Un effondrement généralisé des indices
Le Dow Jones Industrial Average n'est pas en reste, cédant plus de 800 points et rejoignant également le territoire de la correction, avec une baisse de 10 % depuis le début de l'année. Le S&P 500, quant à lui, approche dangereusement cette même zone de turbulences, enregistrant une chute de 8 % depuis ses sommets de février. Les chiffres sont sans appel : S&P 500 à 6 368,85 (baisse de 1,67 %), Dow Jones à 45 167,44 (baisse de 1,72 % – 792 points), et Nasdaq 100 à 23 132,77 (baisse de 1,93 %).
Cette débâcle n'épargne pas le secteur technologique, traditionnellement porteur de croissance. La vente massive d'actions de mémoire, autrefois les locomotives de l'indice, a exacerbé la situation. Mais ce n'est pas seulement une question de performance des entreprises. L'escalade des tensions entre les États-Unis et l'Iran, et la flambée des prix du pétrole qui en découle, pèsent lourdement sur les perspectives économiques.
Le pétrole atteint 110 $ le baril, menaçant l'inflation. L'annonce du report de 10 jours d'une éventuelle attaque contre les installations énergétiques iraniennes par Donald Trump n'a fait qu'apaiser temporairement les esprits. L'immobilisation effective du détroit d'Ormuz, avec le refus d'Irán d'accueillir les navires chinois, témoigne de la gravité de la situation. Une inflation galopante pourrait freiner la croissance économique américaine, déjà en phase de ralentissement.

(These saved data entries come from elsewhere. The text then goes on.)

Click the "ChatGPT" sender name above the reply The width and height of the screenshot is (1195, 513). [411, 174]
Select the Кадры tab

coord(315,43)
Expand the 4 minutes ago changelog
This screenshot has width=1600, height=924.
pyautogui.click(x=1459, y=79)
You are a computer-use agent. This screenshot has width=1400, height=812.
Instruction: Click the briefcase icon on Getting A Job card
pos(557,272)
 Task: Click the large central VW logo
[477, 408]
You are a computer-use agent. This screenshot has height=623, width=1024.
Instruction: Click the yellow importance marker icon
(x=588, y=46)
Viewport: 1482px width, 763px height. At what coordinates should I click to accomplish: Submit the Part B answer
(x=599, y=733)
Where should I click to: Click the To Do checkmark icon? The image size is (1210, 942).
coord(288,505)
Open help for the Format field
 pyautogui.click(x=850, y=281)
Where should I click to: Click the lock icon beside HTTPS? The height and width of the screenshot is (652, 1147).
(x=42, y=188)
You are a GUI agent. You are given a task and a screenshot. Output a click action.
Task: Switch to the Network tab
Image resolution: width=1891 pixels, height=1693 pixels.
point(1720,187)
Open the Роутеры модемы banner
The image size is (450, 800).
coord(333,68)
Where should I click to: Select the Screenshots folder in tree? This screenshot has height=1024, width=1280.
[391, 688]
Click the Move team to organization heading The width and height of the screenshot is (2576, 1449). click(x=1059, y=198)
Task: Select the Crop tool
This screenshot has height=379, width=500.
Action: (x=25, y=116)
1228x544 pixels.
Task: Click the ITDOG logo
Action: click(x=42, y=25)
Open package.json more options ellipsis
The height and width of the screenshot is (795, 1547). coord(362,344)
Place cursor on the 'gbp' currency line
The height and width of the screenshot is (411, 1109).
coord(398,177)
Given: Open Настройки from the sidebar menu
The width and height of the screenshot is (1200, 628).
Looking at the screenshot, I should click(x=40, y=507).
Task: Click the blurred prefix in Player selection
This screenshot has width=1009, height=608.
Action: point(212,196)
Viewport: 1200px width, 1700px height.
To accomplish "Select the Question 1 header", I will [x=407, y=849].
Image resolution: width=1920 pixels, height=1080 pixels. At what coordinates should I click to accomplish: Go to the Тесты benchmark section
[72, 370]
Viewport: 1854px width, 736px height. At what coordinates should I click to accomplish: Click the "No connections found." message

Joe Mazzola, stratège en chef de trading et dérivés chez Charles Schwab, l'a souligné : « Le week-end arrive alors que les tensions de guerre sont à leur comble et que les investisseurs fuient le risque. » Et Aaron Hill, analyste en chef de marché chez FP Markets, met en garde : « Le Nasdaq 100 s'approche du territoire de la 'Croix de la Mort', un signal technique baissier qui a souvent précédé des baisses plus importantes. »
Paul Hickey, cofondateur de Bespoke Investment Group, ajoute une observation pertinente : « Cette consistance à la baisse sur 10 semaines sur les 11 dernières n'a été observée que lors de quelques périodes dans l'histoire de l'indice. »
La chute des cours est donc bien plus qu'une simple correction boursière. C'est le reflet d'une inquiétude profonde quant à la stabilité géopolitique et à ses conséquences économiques. Et tant que les prix du pétrole ne refléteront pas un apaisement des tensions, les investisseurs devront s'attendre à une volatilité accrue et à une aversion pour le risque qui continuera d'affecter les marchés. La balle est désormais dans le camp des diplomates, mais la prudence reste de mise.